:: Exercise input

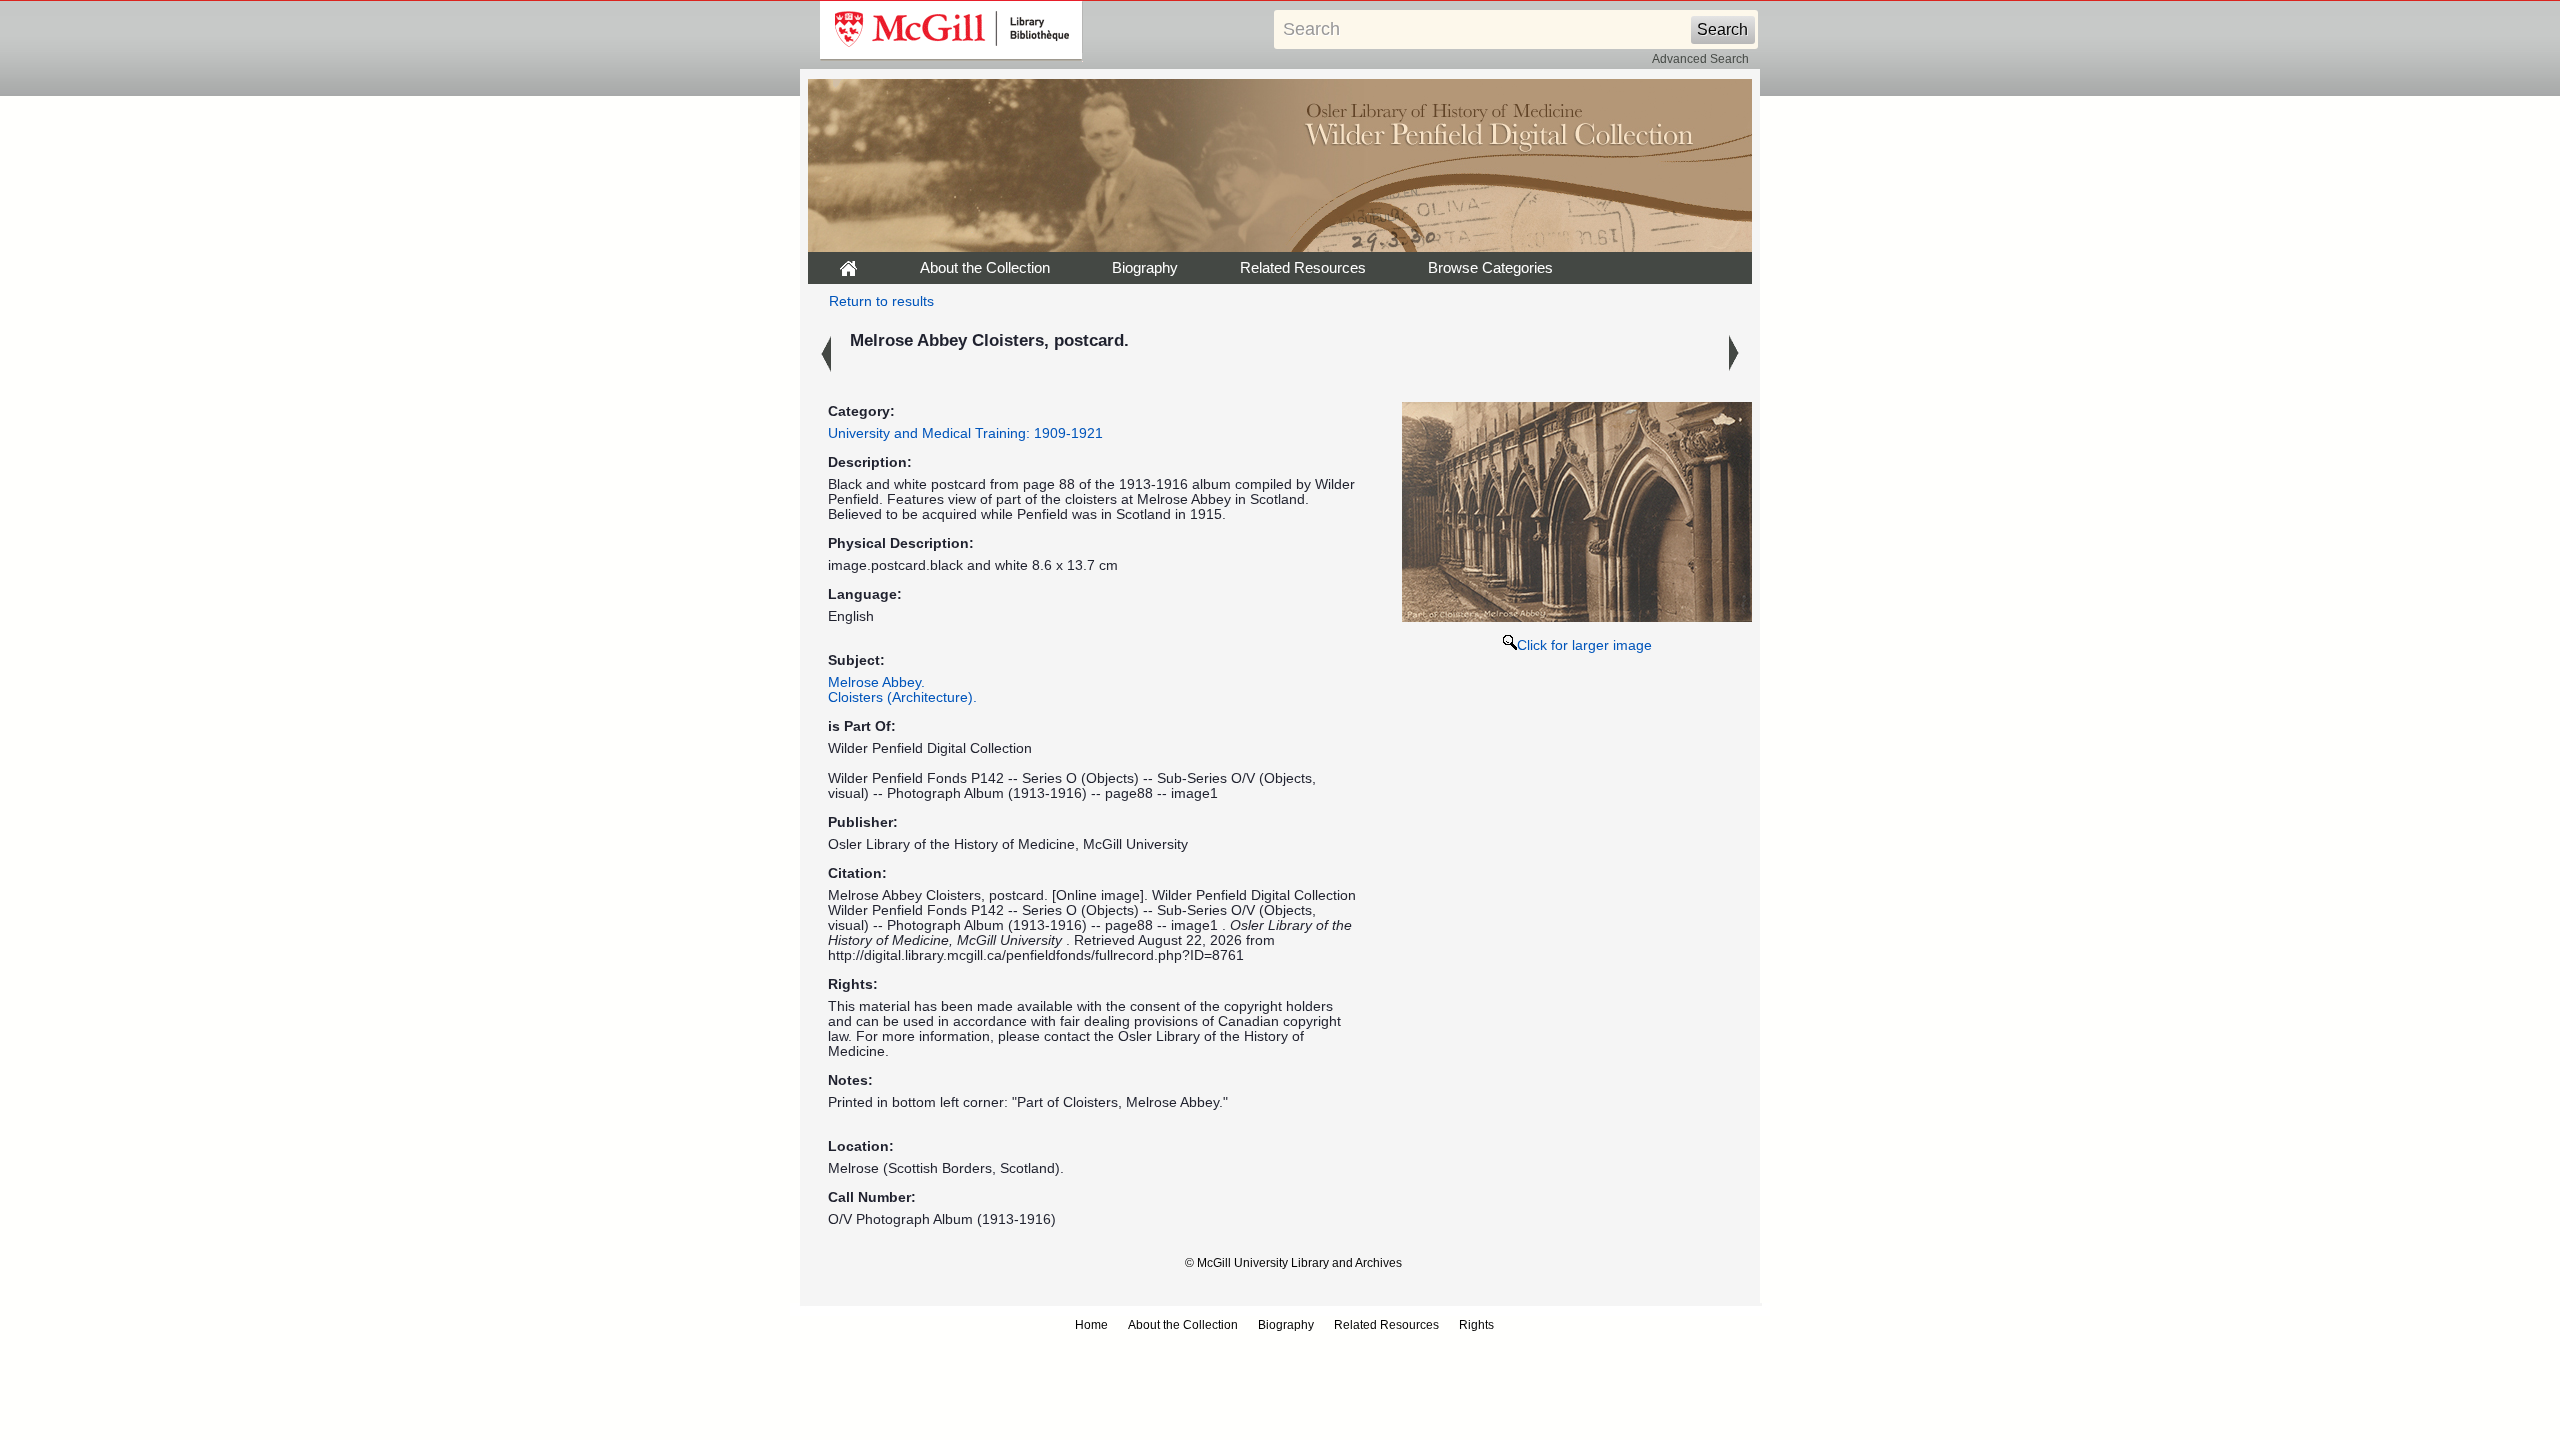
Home (1091, 1325)
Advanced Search (1700, 59)
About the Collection (985, 267)
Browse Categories (1490, 267)
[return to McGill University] (951, 31)
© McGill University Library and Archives (1293, 1263)
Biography (1145, 267)
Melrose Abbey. (876, 682)
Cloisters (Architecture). (902, 697)
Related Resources (1303, 267)
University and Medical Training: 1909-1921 (965, 433)
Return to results (881, 301)
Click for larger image (1584, 645)
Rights (1476, 1325)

::::

> _Exercise objective_
Copy exactly the lines running from the one that holds "Biography (1145, 267)" to the last line of the listing above. Include both of those lines.

> _Answer section_
Biography (1145, 267)
Melrose Abbey. (876, 682)
Cloisters (Architecture). (902, 697)
Related Resources (1303, 267)
University and Medical Training: 1909-1921 (965, 433)
Return to results (881, 301)
Click for larger image (1584, 645)
Rights (1476, 1325)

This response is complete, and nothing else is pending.